The Fibonacci Squares collection shows arrangements of Fibonacci squares whose side lengths are Fibonacci numbers.
Fibonacci squares have the fascinating property that they can be composed of the next two smaller Fibonacci squares and two Fibonacci rectangles. (The side lengths of a Fibonacci rectangle are two consecutive Fibonacci numbers.) The smaller Fibonacci squares are attached to diametrically opposite corners of the large square and touch at the diagonal.
The larger the Fibonacci numbers, the more the ratio of the side lengths of a Fibonacci rectangle is that of a golden rectangle.

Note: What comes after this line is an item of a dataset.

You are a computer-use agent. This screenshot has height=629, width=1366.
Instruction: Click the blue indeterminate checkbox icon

Example: a square with side length 89cm can be formed from the two squares with side length 55cm and 34cm and two rectangles with side length 34x55cm. The ratio 55/34 ≈ 1.6176 is close to the golden ratio, whose first four decimals are 1.6180…
Stairway to Heaven
Stairway to Heaven uses the above property of Fibonacci squares in several ways. The image has a square format, which also represents the largest square. This is first divided into its building blocks, resulting in the two smaller squares. The smaller of the two (top right) remains as it is, and the larger one (bottom left) is in turn broken down into its building blocks. These two steps are carried out recursively until the last step, at the bottom left, is to split a 2×2 square into two 1×1 squares and two 1×1 (square) rectangles.
The color of the picture is only determined by the colors of the rectangles and the yellow 1×1 closing square. The red and blue gradients of the rectangles blend into the squares and result in their color.

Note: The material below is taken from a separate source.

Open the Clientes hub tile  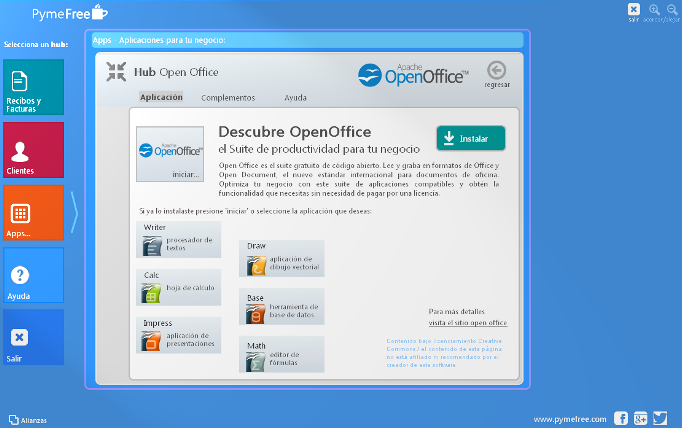point(33,150)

The arrangement resulting from the construction produces several fascinating effects.
On the one hand, the Fibonacci squares form a staircase that extends beyond the picture, growing exponentially into the sky, resp. goes to infinity (hence the name). On the other hand, the rectangles with the squares show a herringbone pattern, which also grows exponentially.

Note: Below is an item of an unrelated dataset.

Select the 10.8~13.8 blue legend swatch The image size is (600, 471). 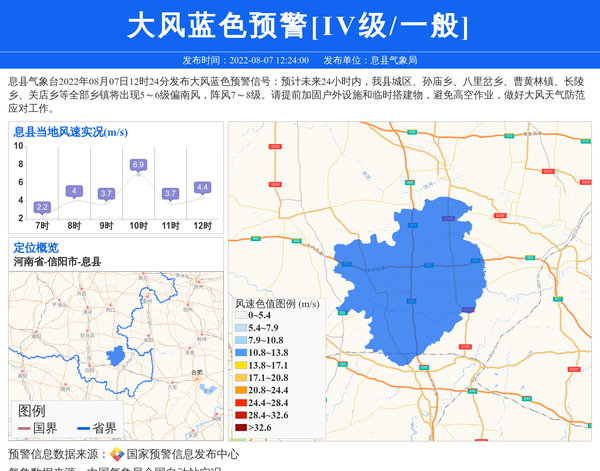pos(241,353)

In addition, Fibonacci effects can also be seen in the diagonal: in each square there is a small square in the center, which is held in the pincers at the top right and bottom left by two squares of the same size. The lower of the two is further divided into even smaller parts. Here you can also see the summation rule of the Fibonacci numbers: the diagonal of the small square in the middle extended by the diagonal of the next larger square at the bottom left results in the diagonal of the next but one larger square, and this in turn extended by the diagonal of the square at the top right finally results in the diagonal of the picture.
In addition, the alignment of the squares in the diagonal illustrates the well-known property of the Fibonacci numbers that the sum of the n first Fibonacci numbers is equal to the (n+2)th Fibonacci number minus 1: the sum of the diagonals of all red squares is the same the diagonal of the image minus the diagonal of the small yellow square.
Similar effects appear in the Fibonacci Hexagon image Between the Devil and the Deep Blue Sea.